Wem das allerdings noch nicht reicht, der kann das Wissen auch kompakt für unterwegs haben. Melissa hat letztes Jahr in Zusammenarbeit mit Petra Hess das Buch „Sulawesi – On The Road and Inside Indonesia“ herausgebracht. Ein riesen Erfolg - die gedruckte Ausgabe ist ausverkauft. Dieses Jahr startet für die beiden die Arbeit an der zweiten Ausgabe. Im Februar erscheint "122 Things To Do in Bali" und im Sommer "Der ultimative Surfguide für Bali".
Außerdem arbeiten die Indojunkies an einem Online-Reiseshop und, und, und ... Ach ja - im März geht es für Melissa auf eine "Workation" nach Marokko. Das heißt, es treffen sich zehn digitale Nomaden in einer Villa am Meer und leben, arbeiten und reisen zusammen. Ein Leben zum neidisch werden!
Zweifel?
Hat Melissa jemals an ihrem Lebensstil gezweifelt? Ihre Antwort darauf: Natürlich. Gerade wenn sie einmal wieder in Deutschland zu Besuch ist, wo jeder einen "vernünftigen" Job hat. Aber das Gefühl verschwindet zum Glück ganz schnell wieder. Sie hat ein wunderbares Leben, ihre Projekte laufen gut und allein die ganzen Erfahrungen, die sie gemacht hat, die kann ihr niemand mehr nehmen. Für den nötigen Ausgleich und Halt in diesem Leben, in das einfach nie Routine kommen wird, sorgt Yoga. Melissa sagt, es bringe sie zur Ruhe und gebe ihr Kraft.
Ein weiterer schöner Nebeneffekt: meist hilft es ihr all das Erlebte zu verarbeiten. Vielleicht hatte Melissa auch deswegen noch nie Heimweh?
Und was machst Du, wenn Du ``groß`` bist?
Melissas Lebensstil schreit förmlich nach der Frage, was sie denn eigentlich machen will, wenn sie einmal "groß" ist. Oder einfacher ausgedrückt: wo sie sich in zehn Jahren sieht? Die Antwort ist wunderbar und typisch zugleich. Durch das Einkommen, das ihr die vielen Projekte bringen, möchte sie sich nicht auf die faule Haut legen und das Leben genießen, sondern die freie Zeit dafür nutzen, mehr Dinge auf dieser wundervollen Erde zu verändern.
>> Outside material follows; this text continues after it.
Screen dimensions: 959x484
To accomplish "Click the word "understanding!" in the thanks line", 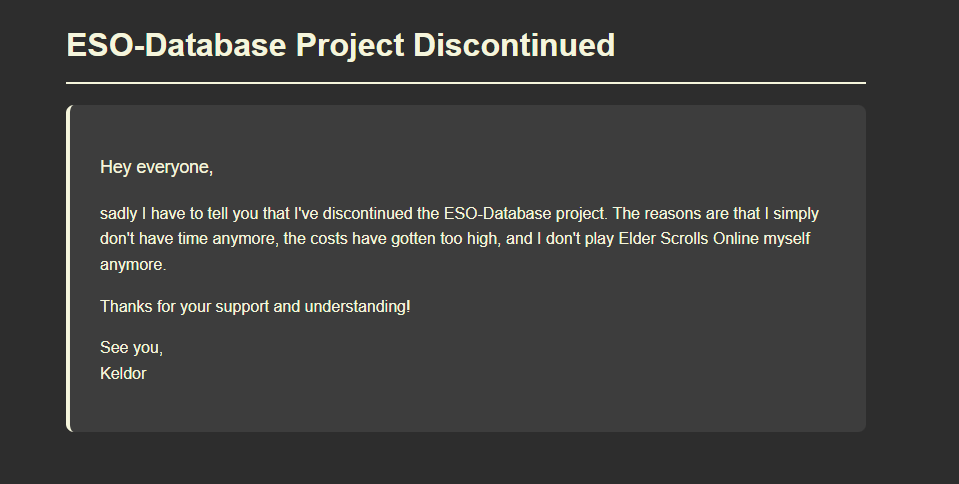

Sich für eine bessere Welt zu engagieren und natürlich: Reisen. Mit einem großartigen Partner an ihrer Seite, der mit ihr und dem gemeinsamen Nachwuchs mit einem Bulli durch Südamerika reist. Eine wahre digitale Nomadin eben.
Melissas Leben ist ebenso beeindruckend wie inspirierend. Eine junge Frau, die ihr Leben lebt, so wie sie es sich wünscht. Die etwas verändern und besser machen wird. Ihre Geschichten lesen sich wie ein Abenteuer-Roman oder eine nicht enden wollende paradiesische Hommage an alles Leben auf dieser Welt. Zugegeben - jeder hat diese Tage, an denen man einfach schlecht gelaunt ist und vielleicht nicht einmal weiß warum. Melissa gab mir abschließend zu unserem Interview einen schönen Ratschlag:
``Kopf hoch, was auch immer passiert ist. Das Leben besteht einfach natürlicherweise aus Auf und Abs. Wie Ebbe und Flut. Regen- und Trockenzeit. Winter und Sommer. Voll- und Halbmond. Alles ist im stetigen Wandel. So auch unsere Laune.``
Danke für Deine wertvollen Ratschläge, liebe Melissa. Manchmal tut es vielleicht gut sich seinen Emotionen hinzugeben, sich anzupassen und ein wenig genügsamer mit uns selbst zu sein. Das Leben zu genießen, glücklich mit uns selbst zu sein und jeden Tag versuchen, diese Welt ein klein wenig schöner zu machen. Genauso wie Du.